Tutorial 4a: Tilts, Decenters and Asymmetric Systems
Consolidating tilts and decenters, coordinate breaks, and non-rotationally symmetric systems.
This tutorial shows how to tilt and de-center surfaces in a lens. We will use a spot diagram to show how ray intersection on the image plane are impacted by tilt/decentering.
[1]:
import numpy as np
from optiland import analysis, optic
We start with a simple lens with all surfaces aligned.
[2]:
lens = optic.Optic()
# add surfaces
lens.surfaces.add(index=0, radius=np.inf, thickness=np.inf)
lens.surfaces.add(index=1, thickness=7, radius=19.93, is_stop=True, material="N-SF11")
lens.surfaces.add(index=2, thickness=21.48)
lens.surfaces.add(index=3)
# add aperture
lens.set_aperture(aperture_type="EPD", value=25.4)
# add field
lens.fields.set_type(field_type="angle")
lens.fields.add(y=0)
# add wavelength
lens.wavelengths.add(value=0.587, is_primary=True)
lens.draw(num_rays=10)
[2]:
(<Figure size 1000x400 with 1 Axes>, <Axes: xlabel='Z [mm]', ylabel='Y [mm]'>)
[3]:
spot = analysis.SpotDiagram(lens)
spot.view()
[3]:
(<Figure size 1200x400 with 1 Axes>,
[<Axes: title={'center': 'Hx: 0.000, Hy: 0.000'}, xlabel='X (mm)', ylabel='Y (mm)'>])

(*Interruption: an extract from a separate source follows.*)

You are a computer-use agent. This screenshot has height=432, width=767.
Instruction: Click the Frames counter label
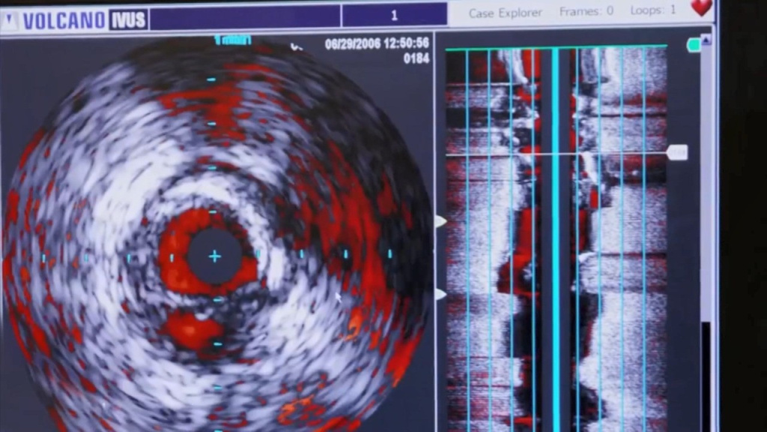point(586,11)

Now, let’s tilt the first surface by 5 degrees and redraw the lens.
[4]:
lens = optic.Optic()
# add surfaces
lens.surfaces.add(index=0, radius=np.inf, thickness=np.inf)
# == WE ADD THE TILT TO THIS SURFACE ===============
lens.surfaces.add(
index=1,
thickness=7,
radius=19.93,
is_stop=True,
material="N-SF11",
rx=np.radians(5.0),
)
# ==================================================
lens.surfaces.add(index=2, thickness=21.48)
lens.surfaces.add(index=3)
# add aperture
lens.set_aperture(aperture_type="EPD", value=25.4)
# add field
lens.fields.set_type(field_type="angle")
lens.fields.add(y=0)
# add wavelength
lens.wavelengths.add(value=0.587, is_primary=True)
lens.draw(num_rays=10)
spot = analysis.SpotDiagram(lens)
spot.view()
[4]:
(<Figure size 1200x400 with 1 Axes>,
[<Axes: title={'center': 'Hx: 0.000, Hy: 0.000'}, xlabel='X (mm)', ylabel='Y (mm)'>])
Let’s decenter the first surface of the lens.
[5]:
lens = optic.Optic()
# add surfaces
lens.surfaces.add(index=0, radius=np.inf, thickness=np.inf)
# == WE DECENTER THIS SURFACE =====================
lens.surfaces.add(
index=1,
thickness=7,
radius=19.93,
is_stop=True,
material="N-SF11",
dy=1.0, # 1 mm decenter
)
# ==================================================
lens.surfaces.add(index=2, thickness=21.48)
lens.surfaces.add(index=3)
# add aperture
lens.set_aperture(aperture_type="EPD", value=25.4)
# add field
lens.fields.set_type(field_type="angle")
lens.fields.add(y=0)
# add wavelength
lens.wavelengths.add(value=0.587, is_primary=True)
lens.draw(num_rays=10)
spot = analysis.SpotDiagram(lens)
spot.view()
[5]:
(<Figure size 1200x400 with 1 Axes>,
[<Axes: title={'center': 'Hx: 0.000, Hy: 0.000'}, xlabel='X (mm)', ylabel='Y (mm)'>])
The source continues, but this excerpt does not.